[Start of section]

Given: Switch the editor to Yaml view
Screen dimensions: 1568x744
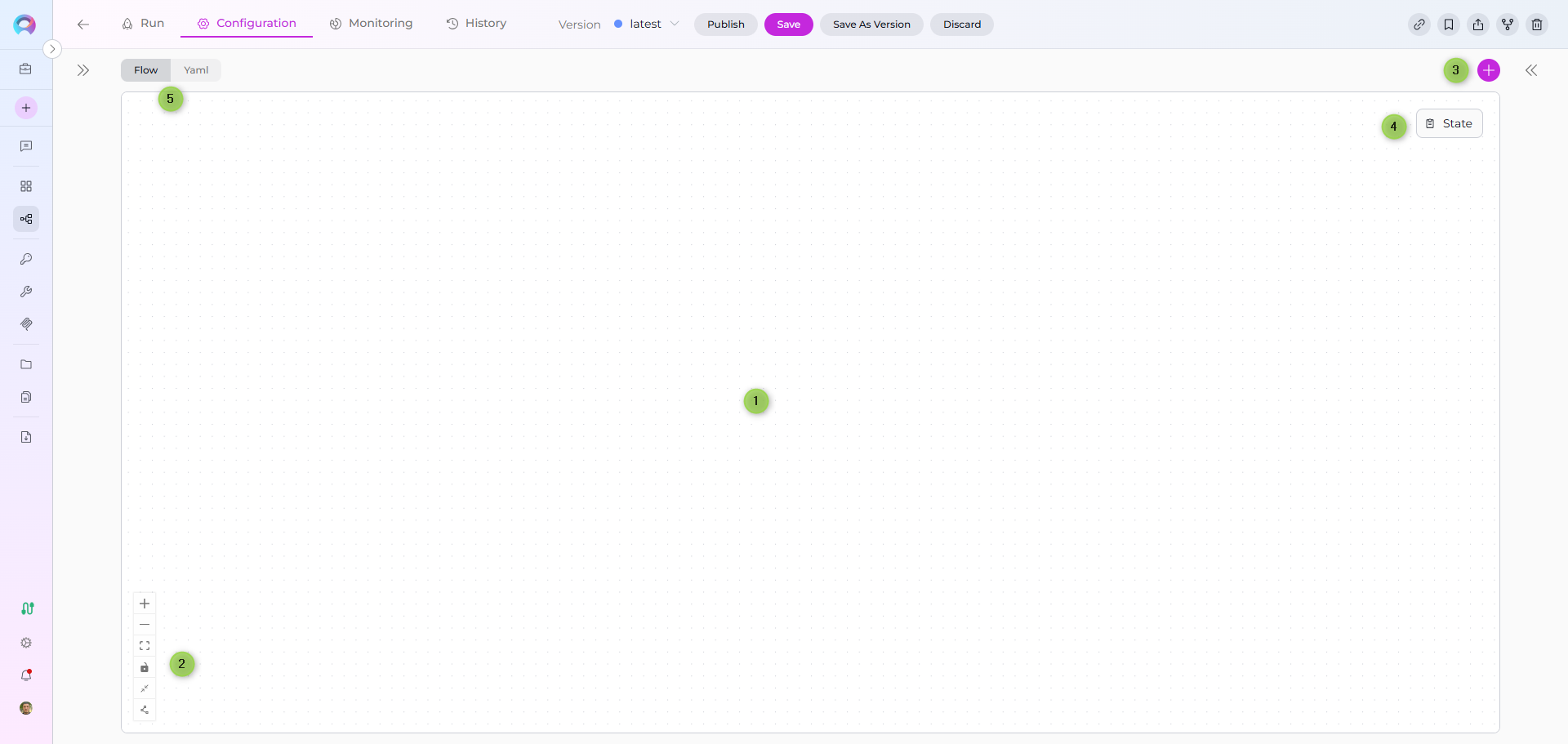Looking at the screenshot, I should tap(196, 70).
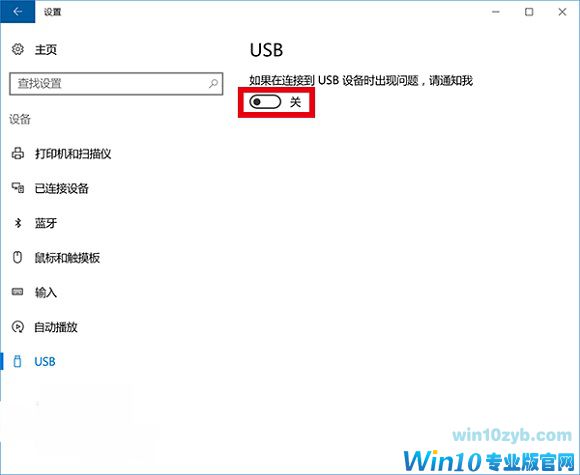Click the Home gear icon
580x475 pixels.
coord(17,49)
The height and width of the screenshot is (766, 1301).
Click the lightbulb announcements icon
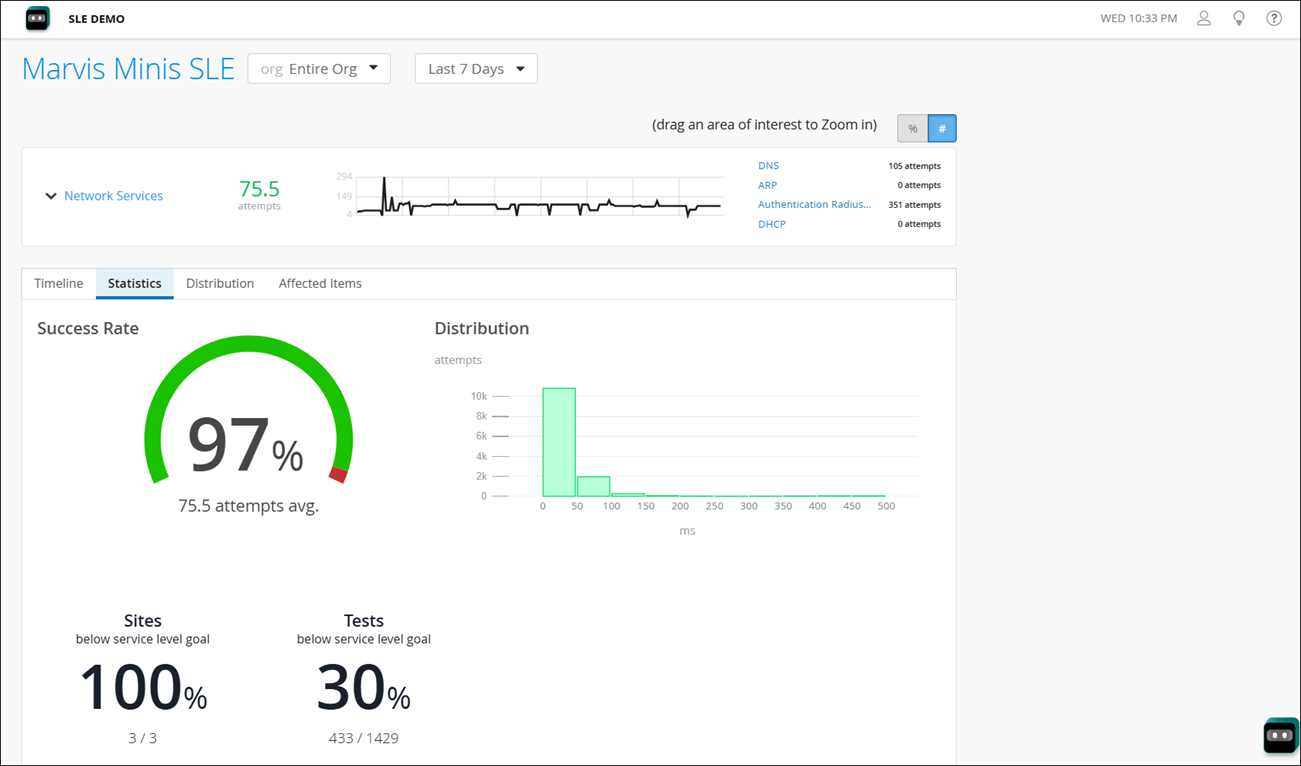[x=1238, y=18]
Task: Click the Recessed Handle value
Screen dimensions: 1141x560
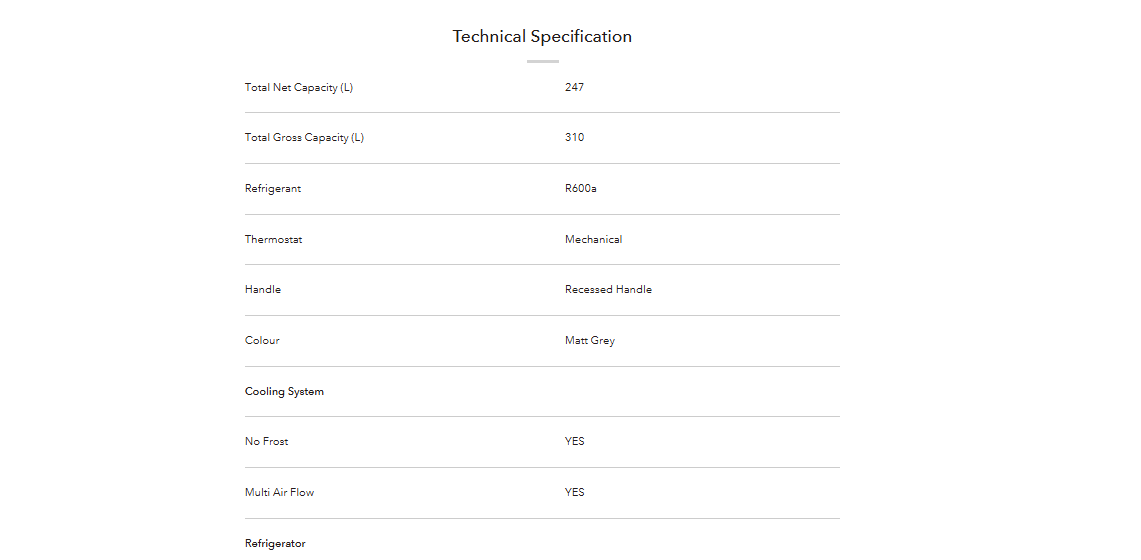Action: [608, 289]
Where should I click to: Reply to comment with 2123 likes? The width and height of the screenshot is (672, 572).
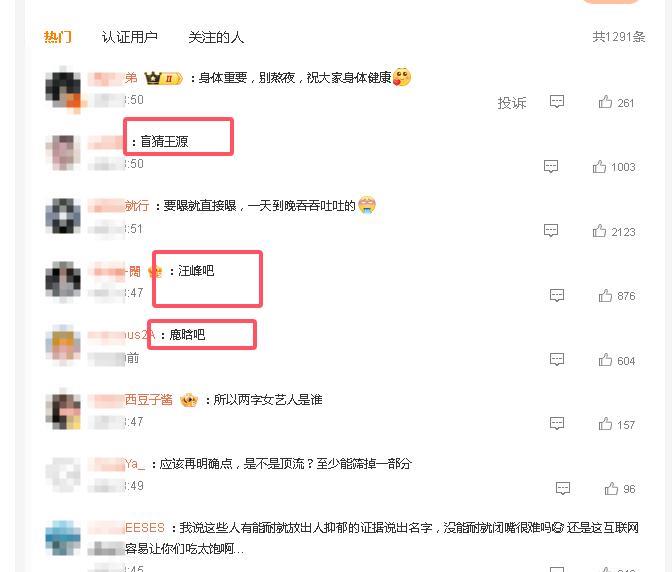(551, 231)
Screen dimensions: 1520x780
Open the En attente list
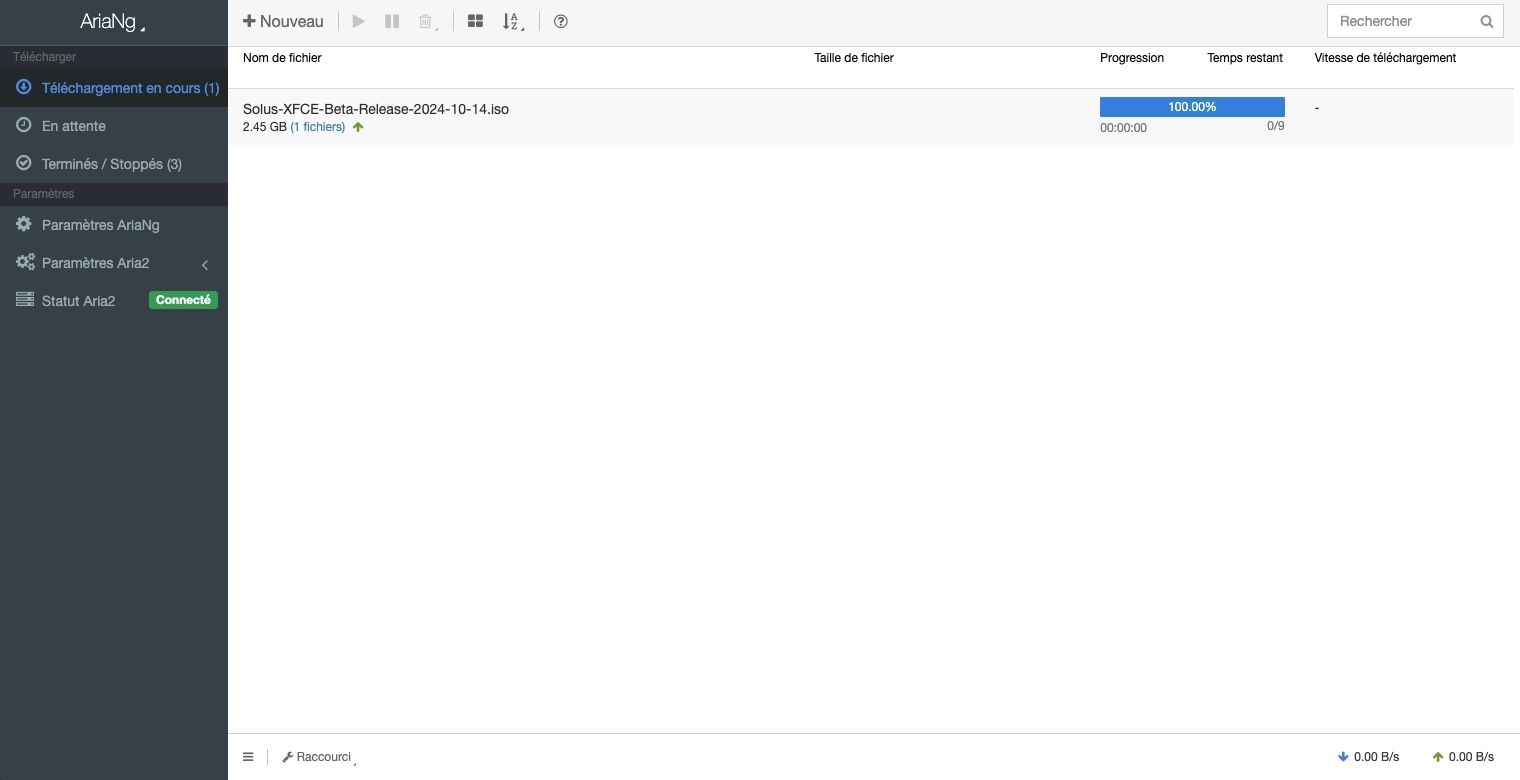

[End of section]

# ACTION ITEM:
Retype the whole listing. Keep every word exact but include no pictures.

# TASK SOLUTION:
Given: Switch the editor to Yaml view
Screen dimensions: 1568x744
Looking at the screenshot, I should tap(196, 70).
Click the Home gear icon
580x475 pixels.
coord(17,49)
The height and width of the screenshot is (766, 1301).
Click the lightbulb announcements icon
[x=1238, y=18]
Task: Click the Recessed Handle value
Screen dimensions: 1141x560
Action: [608, 289]
Where should I click to: Reply to comment with 2123 likes? The width and height of the screenshot is (672, 572).
(551, 231)
Screen dimensions: 1520x780
Open the En attente list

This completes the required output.